* Исходный текст:
-- -- --

Образ плачущего ребенка прямо соотносится с «анекдотами» о неповинных страданиях «деток», приведенными Иваном в доказательство отсутствия Божией справедливости на Земле. Среди них рассказы об убийстве младенца турками и о ребенке, неповинно высеченном родителями и запертом ими на ночь, зимой, в холодном нужнике, и, наконец, о ребенке, затравленном собаками. Но самое главное – образ плачущего ребенка соотносится с итоговым метафорическим вопрошанием Ивана о том, можно ли «возводить здание судьбы человеческой с целью в финале осчастливить людей, дать им наконец мир и покой», если бы «для этого необходимо и неминуемо предстояло бы замучить всего лишь одно только крохотное созданьице, вот того самого ребеночка, бившего себя кулачонком в грудь, и на неотмщенных слезках его основать это здание» (14; 224).
Однако братья делают из аналогичных сюжетов диаметрально противоположные выводы. Если для Ивана сам факт существования ничем не оправданного зла уже заставляет отвергнуть будущую гармонию (то есть будущее преодоление и снятие зла), то у Дмитрия тот же факт рождает порыв к немедленному его искуплению, неважно, осуществимо это или нет. Иван отвергает гармонию, построенную хоть на одной «слезинке» замученного ребенка (14; 223), а Митя, напротив, преисполняется желанием что-то сделать, чтобы «не плакало больше дитё», «чтоб не было вовсе слез от сей минуты ни у кого, и чтобы сейчас же, сейчас же это сделать, не отлагая и несмотря ни на что, со всем безудержем карамазовским». Если искупление состоится, то гармония будет истинной. Это глубоко христианская мысль.
Понятие о гармонии у героев, таким образом, едино, равно как и отношение к страданиям детей в мире как к чему-то нетерпимому, недопустимому и лишающему жизнь всякого смысла. Но Иван приходит от данной посылки к бунту против Бога, признанию неактуальности, бесполезности и даже вредоносности Христовой истины и, по собственной неумолимой логике, к отказу от жизни вообще («мне бы только до тридцати лет дотянуть, а там – кубок об пол!» - 14; 239). Митя же после своего трагического сна пробуждается обновленный, преисполненный новых жизненных сил.

-- -- --

* Исходные записи:
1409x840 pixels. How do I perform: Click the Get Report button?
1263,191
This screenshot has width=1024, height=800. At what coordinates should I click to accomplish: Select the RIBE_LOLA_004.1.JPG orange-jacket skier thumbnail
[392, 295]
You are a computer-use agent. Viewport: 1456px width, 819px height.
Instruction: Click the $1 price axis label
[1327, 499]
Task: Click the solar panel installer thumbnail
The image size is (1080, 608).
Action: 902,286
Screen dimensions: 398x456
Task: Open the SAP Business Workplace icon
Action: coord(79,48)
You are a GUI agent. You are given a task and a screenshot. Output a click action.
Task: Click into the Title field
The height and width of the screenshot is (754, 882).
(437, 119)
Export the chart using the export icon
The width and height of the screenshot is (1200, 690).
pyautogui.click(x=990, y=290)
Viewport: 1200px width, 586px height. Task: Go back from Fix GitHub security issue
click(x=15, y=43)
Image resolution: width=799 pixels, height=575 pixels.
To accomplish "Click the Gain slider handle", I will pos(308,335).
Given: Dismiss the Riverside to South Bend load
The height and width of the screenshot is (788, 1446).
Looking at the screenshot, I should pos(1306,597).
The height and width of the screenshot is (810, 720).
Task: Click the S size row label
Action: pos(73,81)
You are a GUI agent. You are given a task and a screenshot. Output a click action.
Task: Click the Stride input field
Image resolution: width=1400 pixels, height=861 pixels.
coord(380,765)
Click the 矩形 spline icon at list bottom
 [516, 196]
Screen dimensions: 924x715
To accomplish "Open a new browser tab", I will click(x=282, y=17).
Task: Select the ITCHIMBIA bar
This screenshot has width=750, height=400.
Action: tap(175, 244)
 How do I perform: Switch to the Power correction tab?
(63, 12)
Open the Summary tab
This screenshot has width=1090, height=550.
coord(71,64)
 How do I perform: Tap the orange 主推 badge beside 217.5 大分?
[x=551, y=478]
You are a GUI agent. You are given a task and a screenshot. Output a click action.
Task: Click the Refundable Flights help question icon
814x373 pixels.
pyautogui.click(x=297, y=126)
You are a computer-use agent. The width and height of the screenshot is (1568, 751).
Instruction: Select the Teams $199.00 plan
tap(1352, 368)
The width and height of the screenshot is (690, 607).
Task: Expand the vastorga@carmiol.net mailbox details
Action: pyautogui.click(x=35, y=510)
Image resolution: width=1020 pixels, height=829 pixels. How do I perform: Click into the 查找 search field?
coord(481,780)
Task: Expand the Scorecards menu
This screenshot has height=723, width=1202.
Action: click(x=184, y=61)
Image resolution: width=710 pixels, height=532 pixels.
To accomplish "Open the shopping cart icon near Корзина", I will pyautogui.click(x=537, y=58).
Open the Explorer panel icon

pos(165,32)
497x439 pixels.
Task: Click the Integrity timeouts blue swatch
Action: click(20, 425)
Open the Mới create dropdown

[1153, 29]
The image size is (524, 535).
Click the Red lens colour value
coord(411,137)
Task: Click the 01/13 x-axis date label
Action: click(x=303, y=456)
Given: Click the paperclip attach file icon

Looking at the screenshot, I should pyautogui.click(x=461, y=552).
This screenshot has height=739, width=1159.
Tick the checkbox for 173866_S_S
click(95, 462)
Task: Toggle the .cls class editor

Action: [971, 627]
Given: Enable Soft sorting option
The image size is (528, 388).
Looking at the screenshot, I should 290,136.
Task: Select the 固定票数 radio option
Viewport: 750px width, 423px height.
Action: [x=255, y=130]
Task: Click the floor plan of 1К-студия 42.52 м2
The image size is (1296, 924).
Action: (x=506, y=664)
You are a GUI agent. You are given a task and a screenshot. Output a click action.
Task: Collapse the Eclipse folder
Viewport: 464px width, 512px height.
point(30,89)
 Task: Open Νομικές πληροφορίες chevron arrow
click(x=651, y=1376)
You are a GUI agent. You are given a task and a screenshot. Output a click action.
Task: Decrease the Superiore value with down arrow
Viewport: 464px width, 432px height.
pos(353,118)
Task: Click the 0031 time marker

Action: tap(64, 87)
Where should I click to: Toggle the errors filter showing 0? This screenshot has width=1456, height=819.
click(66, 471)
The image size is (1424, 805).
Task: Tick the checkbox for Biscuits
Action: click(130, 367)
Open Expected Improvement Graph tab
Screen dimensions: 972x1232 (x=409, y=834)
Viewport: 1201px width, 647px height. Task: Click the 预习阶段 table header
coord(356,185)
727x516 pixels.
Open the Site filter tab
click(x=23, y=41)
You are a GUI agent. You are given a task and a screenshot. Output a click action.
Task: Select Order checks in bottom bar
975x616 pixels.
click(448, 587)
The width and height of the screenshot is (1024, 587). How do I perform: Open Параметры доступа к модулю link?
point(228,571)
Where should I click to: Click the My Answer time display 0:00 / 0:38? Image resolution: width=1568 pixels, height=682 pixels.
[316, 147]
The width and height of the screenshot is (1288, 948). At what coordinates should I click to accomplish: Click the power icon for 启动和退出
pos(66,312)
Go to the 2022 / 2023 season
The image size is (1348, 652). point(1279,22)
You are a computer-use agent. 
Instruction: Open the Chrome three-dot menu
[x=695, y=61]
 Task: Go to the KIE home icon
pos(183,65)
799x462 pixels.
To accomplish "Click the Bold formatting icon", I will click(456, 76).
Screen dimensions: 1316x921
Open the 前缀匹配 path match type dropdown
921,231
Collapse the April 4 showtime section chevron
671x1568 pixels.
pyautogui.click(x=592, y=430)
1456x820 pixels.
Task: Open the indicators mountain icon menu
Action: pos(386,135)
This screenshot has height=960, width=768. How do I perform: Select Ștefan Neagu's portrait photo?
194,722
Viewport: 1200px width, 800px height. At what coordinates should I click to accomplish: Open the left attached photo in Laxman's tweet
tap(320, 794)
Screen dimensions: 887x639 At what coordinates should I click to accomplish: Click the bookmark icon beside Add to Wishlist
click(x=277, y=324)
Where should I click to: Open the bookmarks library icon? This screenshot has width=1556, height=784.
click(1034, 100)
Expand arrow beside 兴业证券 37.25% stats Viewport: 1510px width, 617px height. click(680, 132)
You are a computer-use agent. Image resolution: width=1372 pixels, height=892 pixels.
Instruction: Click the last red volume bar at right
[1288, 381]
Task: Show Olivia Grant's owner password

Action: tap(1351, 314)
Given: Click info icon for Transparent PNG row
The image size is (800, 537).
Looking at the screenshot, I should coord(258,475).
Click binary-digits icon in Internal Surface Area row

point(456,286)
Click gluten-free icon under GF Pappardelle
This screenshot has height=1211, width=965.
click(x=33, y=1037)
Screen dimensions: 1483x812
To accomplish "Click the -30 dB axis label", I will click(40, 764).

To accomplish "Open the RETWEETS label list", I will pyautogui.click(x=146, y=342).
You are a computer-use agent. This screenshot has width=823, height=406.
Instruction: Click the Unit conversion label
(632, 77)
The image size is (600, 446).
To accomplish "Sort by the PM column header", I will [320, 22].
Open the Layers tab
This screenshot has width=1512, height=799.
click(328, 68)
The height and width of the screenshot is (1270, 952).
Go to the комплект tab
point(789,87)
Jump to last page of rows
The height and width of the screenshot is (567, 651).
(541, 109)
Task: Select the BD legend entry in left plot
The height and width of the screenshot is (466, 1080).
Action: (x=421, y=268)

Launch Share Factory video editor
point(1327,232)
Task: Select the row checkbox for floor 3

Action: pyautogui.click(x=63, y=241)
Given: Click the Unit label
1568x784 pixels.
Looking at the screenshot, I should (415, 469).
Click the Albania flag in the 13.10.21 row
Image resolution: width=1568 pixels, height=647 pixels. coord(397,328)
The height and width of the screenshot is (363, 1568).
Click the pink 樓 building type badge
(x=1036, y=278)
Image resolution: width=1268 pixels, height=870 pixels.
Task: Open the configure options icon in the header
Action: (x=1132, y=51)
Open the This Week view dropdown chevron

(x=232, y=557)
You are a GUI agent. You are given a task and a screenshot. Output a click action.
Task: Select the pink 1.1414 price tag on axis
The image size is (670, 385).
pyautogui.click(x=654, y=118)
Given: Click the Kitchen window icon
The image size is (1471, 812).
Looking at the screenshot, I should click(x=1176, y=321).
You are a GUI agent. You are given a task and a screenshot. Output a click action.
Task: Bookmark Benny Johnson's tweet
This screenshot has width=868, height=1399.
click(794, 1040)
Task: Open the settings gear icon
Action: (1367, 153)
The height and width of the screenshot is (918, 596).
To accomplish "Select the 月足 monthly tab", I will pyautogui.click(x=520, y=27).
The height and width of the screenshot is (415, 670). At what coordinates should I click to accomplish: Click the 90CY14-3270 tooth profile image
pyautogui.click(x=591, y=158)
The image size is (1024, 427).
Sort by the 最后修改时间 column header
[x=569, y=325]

-- -- --

* Задание 1: Перепишите, пожалуйста, из исходного текста отрывок, начиная со слов «Однако братья делают» и заканчивая словами «глубоко христианская мысль.».
* Задание 2: Обновите, пожалуйста, записи, начиная со строки, где есть «Viewport: 1201px width, 647px», и заканчивая строкой, где есть «will click(456, 76).»: замените «Open» на «Launch», а всё остальное оставьте без изменений. Выведите только эти строки.

* Готовый ответ 1:
Однако братья делают из аналогичных сюжетов диаметрально противоположные выводы. Если для Ивана сам факт существования ничем не оправданного зла уже заставляет отвергнуть будущую гармонию (то есть будущее преодоление и снятие зла), то у Дмитрия тот же факт рождает порыв к немедленному его искуплению, неважно, осуществимо это или нет. Иван отвергает гармонию, построенную хоть на одной «слезинке» замученного ребенка (14; 223), а Митя, напротив, преисполняется желанием что-то сделать, чтобы «не плакало больше дитё», «чтоб не было вовсе слез от сей минуты ни у кого, и чтобы сейчас же, сейчас же это сделать, не отлагая и несмотря ни на что, со всем безудержем карамазовским». Если искупление состоится, то гармония будет истинной. Это глубоко христианская мысль.

* Готовый ответ 2:
Viewport: 1201px width, 647px height. Task: Click the 预习阶段 table header
coord(356,185)
727x516 pixels.
Launch the Site filter tab
click(x=23, y=41)
You are a GUI agent. You are given a task and a screenshot. Output a click action.
Task: Select Order checks in bottom bar
975x616 pixels.
click(448, 587)
The width and height of the screenshot is (1024, 587). How do I perform: Launch Параметры доступа к модулю link?
point(228,571)
Where should I click to: Click the My Answer time display 0:00 / 0:38? Image resolution: width=1568 pixels, height=682 pixels.
[316, 147]
The width and height of the screenshot is (1288, 948). At what coordinates should I click to accomplish: Click the power icon for 启动和退出
pos(66,312)
Go to the 2022 / 2023 season
The image size is (1348, 652). point(1279,22)
You are a computer-use agent. 
Instruction: Launch the Chrome three-dot menu
[x=695, y=61]
 Task: Go to the KIE home icon
pos(183,65)
799x462 pixels.
To accomplish "Click the Bold formatting icon", I will click(456, 76).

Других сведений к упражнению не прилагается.